I suppose this code anticipates the maybe c++20 class attribute trivially relocatable. In essence, this is an object which memory location can safely be changed. In c++ parlance, this is an object that can safely be copied by coping the object representation and the program keeps the expected behavior as long as the copied object is not accessed any more, not even for destruction.

For example, this code might not be specified as "undefined behavior" by the C++20 standard:

alignas(string) unsigned char buffer[sizeof(string)];
auto p = new(buffer) string{"test"};
alignas(string) unsigned char buffer2[sizeof(string)];
memcpy(buffer,buffer2,sizeof(string));//create a new string object copy of *p;
auto np = reinterpret_cast<string*>(buffer2);
(*np)[0]="r";
// the object at p shall not be accessed, not even destroyed.

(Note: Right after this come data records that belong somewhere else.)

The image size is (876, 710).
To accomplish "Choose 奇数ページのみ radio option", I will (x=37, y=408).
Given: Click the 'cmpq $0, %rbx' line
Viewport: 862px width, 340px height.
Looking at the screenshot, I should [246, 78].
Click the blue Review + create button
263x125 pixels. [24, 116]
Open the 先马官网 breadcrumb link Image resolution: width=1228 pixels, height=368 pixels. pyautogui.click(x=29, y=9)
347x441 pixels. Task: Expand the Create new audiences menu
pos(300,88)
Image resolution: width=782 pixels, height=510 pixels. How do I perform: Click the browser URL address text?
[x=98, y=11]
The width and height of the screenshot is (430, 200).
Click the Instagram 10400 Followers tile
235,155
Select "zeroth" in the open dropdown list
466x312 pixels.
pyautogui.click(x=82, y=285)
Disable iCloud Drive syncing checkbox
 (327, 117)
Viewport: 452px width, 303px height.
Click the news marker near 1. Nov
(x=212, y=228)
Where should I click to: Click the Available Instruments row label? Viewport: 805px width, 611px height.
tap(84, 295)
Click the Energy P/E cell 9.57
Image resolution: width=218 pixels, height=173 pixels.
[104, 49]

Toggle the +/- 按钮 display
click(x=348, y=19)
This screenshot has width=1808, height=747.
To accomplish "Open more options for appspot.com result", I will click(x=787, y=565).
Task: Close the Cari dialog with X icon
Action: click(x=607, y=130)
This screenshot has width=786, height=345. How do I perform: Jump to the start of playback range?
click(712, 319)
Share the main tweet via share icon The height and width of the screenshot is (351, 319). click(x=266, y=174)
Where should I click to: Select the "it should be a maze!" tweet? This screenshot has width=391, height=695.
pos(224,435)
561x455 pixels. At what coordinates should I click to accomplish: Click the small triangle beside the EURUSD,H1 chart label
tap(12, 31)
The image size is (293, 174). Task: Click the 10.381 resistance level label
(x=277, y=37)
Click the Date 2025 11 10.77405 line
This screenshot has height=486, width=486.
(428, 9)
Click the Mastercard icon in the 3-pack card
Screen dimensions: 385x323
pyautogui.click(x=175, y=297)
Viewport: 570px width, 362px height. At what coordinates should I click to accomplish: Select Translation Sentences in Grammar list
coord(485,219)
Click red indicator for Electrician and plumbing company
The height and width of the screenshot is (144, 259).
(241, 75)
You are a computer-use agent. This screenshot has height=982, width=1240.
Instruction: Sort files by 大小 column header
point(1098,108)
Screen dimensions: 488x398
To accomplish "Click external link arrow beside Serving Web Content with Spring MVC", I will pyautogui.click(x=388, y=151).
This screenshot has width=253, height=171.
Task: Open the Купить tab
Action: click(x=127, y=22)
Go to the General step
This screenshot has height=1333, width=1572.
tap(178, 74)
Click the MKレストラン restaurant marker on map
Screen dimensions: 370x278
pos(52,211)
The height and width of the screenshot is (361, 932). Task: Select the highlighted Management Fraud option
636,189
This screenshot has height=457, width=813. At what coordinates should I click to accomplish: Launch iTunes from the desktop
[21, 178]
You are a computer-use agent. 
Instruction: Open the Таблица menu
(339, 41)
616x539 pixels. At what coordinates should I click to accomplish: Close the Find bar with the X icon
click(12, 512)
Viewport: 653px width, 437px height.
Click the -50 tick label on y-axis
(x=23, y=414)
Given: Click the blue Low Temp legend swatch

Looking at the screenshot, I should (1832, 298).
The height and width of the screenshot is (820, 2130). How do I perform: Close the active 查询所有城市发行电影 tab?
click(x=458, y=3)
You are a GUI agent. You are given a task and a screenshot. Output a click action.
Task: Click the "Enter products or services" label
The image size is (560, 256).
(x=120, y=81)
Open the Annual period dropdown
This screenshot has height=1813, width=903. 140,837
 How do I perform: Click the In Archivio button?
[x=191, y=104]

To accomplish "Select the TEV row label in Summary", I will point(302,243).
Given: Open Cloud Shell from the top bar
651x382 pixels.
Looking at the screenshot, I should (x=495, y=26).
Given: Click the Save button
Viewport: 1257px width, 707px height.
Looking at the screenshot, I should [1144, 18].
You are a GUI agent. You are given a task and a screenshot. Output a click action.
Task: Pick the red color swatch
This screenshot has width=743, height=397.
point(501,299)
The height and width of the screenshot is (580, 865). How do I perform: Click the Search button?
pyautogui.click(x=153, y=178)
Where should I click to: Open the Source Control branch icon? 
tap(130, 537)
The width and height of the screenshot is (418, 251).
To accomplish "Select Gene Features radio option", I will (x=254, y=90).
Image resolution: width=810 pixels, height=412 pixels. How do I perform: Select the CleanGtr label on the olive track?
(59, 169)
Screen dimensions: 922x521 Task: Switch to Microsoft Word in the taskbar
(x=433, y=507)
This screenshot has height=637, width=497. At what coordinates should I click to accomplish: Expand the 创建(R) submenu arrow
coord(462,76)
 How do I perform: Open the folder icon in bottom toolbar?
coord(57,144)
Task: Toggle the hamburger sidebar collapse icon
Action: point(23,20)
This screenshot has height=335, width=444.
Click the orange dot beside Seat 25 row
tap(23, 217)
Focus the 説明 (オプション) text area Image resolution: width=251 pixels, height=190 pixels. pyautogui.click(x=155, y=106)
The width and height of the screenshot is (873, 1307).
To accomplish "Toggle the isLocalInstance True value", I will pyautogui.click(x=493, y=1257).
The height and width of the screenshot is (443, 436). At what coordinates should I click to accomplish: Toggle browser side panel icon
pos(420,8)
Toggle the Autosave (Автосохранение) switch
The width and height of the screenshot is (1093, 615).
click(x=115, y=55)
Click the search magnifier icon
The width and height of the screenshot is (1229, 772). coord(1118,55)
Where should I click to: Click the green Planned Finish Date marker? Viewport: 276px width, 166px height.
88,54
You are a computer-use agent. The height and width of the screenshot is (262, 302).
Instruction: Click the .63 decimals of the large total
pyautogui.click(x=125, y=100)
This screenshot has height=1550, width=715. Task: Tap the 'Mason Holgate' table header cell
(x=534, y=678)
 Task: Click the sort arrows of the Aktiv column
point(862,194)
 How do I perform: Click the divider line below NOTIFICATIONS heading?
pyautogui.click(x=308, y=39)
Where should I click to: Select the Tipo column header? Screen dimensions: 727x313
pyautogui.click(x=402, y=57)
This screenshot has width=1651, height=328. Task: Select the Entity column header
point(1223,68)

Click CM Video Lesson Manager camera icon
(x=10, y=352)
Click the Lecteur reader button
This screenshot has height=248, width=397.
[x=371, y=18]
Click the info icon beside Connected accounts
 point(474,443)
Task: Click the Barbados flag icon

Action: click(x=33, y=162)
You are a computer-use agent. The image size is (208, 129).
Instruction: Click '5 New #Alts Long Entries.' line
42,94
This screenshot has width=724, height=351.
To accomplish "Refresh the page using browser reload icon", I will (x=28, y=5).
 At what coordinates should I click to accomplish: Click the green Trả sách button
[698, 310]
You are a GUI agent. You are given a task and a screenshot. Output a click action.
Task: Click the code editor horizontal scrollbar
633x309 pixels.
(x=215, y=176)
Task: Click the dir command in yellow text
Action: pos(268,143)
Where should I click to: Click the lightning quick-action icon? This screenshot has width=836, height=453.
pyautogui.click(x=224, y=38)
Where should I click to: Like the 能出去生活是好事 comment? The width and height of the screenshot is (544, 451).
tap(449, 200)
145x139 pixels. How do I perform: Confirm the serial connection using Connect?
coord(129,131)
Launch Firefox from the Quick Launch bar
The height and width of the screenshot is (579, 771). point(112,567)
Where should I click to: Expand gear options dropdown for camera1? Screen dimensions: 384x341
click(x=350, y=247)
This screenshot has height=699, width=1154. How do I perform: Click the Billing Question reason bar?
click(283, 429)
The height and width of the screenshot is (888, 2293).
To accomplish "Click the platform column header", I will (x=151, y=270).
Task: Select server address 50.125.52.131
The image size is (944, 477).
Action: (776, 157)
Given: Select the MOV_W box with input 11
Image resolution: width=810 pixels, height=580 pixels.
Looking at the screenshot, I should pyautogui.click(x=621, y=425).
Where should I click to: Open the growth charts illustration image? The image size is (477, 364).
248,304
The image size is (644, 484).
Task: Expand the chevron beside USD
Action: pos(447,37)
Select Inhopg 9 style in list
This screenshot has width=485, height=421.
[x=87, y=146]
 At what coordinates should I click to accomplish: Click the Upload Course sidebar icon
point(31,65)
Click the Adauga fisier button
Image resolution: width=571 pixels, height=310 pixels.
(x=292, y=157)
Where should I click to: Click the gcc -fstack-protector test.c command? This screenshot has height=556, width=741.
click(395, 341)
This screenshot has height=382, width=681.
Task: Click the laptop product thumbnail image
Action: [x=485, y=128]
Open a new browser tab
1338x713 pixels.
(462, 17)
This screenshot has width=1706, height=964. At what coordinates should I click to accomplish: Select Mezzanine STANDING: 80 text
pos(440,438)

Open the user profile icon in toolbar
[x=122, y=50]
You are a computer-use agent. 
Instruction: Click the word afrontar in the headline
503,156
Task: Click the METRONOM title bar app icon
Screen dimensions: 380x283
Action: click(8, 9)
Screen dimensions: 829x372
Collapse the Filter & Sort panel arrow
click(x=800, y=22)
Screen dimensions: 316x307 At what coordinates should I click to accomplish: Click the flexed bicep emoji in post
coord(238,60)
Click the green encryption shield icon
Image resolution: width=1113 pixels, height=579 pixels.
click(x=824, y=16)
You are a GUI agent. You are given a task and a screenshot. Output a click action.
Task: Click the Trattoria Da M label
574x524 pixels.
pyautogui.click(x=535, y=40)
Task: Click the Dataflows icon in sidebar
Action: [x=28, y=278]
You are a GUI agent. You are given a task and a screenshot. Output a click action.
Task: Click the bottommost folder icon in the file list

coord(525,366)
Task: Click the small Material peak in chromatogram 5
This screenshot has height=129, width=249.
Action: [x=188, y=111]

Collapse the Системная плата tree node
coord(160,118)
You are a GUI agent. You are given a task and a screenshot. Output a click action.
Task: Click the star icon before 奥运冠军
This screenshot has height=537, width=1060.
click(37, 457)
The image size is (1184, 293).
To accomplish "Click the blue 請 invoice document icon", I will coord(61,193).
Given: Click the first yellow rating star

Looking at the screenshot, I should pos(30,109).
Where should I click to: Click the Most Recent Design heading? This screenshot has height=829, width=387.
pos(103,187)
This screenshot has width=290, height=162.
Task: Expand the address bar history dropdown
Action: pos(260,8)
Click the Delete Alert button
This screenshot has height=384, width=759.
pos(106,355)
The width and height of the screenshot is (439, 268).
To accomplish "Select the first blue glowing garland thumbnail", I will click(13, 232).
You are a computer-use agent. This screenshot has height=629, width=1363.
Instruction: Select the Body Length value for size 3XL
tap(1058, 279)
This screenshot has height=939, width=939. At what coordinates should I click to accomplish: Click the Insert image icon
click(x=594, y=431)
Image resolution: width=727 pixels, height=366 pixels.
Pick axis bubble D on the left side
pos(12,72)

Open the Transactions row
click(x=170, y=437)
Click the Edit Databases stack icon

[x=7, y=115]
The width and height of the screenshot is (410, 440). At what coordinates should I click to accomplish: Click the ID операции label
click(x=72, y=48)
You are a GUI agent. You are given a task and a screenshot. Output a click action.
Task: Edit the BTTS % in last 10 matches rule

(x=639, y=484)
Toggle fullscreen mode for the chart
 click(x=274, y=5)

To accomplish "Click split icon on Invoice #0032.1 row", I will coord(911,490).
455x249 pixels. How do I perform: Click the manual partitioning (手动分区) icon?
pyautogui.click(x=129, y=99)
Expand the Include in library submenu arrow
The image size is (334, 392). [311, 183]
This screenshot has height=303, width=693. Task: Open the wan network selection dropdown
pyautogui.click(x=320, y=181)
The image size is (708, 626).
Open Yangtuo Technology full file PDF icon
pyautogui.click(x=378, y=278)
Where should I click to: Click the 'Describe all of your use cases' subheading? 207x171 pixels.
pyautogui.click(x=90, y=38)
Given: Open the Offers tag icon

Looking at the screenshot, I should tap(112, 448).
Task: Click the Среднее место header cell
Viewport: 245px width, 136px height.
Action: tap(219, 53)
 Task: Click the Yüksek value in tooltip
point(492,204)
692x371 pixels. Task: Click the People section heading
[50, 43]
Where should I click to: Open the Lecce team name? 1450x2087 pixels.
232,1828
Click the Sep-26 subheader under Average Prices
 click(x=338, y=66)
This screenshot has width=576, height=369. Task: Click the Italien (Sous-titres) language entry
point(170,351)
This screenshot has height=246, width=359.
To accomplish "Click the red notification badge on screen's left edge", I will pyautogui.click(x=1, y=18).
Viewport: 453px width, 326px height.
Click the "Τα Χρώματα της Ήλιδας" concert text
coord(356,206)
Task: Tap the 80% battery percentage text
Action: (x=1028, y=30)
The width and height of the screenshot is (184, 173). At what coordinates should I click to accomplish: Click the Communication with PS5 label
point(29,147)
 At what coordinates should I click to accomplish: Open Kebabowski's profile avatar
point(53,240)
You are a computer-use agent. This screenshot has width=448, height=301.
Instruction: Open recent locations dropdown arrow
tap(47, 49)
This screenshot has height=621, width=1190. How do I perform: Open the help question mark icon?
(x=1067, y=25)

A type should not be trivially relocatable if it has a non static data member that refers to any part of itself:

struct fail{
    int a;
    int b;
    int* selected;
    fail(bool is_a,int i){
       if (is_a){ a=i; selected=&a;}
       else { b=i; selected=&b;}
       }
     };

Some implementation of linked list container could also not be trivially relocatable, for example if the container hold a member which is the root node. So dense_hash_map shall just not be used with those kind of self memory referencing types.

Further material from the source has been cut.